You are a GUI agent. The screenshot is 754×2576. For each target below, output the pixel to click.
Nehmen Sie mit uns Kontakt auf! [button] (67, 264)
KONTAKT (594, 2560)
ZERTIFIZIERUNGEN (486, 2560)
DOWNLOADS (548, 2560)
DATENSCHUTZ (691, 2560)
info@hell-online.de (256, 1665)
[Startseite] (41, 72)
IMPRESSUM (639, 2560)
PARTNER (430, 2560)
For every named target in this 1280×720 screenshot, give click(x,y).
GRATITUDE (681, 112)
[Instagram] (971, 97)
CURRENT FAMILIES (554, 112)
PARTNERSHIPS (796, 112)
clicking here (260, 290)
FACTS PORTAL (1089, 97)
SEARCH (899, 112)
--------------------------------------------------
Copy exactly the lines that begin with the one containing "info@hell-online.de (256, 1665)" and continue to the end of the records, both included, and nothing more.

EXERCISE RESULT |
info@hell-online.de (256, 1665)
[Startseite] (41, 72)
IMPRESSUM (639, 2560)
PARTNER (430, 2560)
For every named target in this 1280×720 screenshot, give click(x,y).
GRATITUDE (681, 112)
[Instagram] (971, 97)
CURRENT FAMILIES (554, 112)
PARTNERSHIPS (796, 112)
clicking here (260, 290)
FACTS PORTAL (1089, 97)
SEARCH (899, 112)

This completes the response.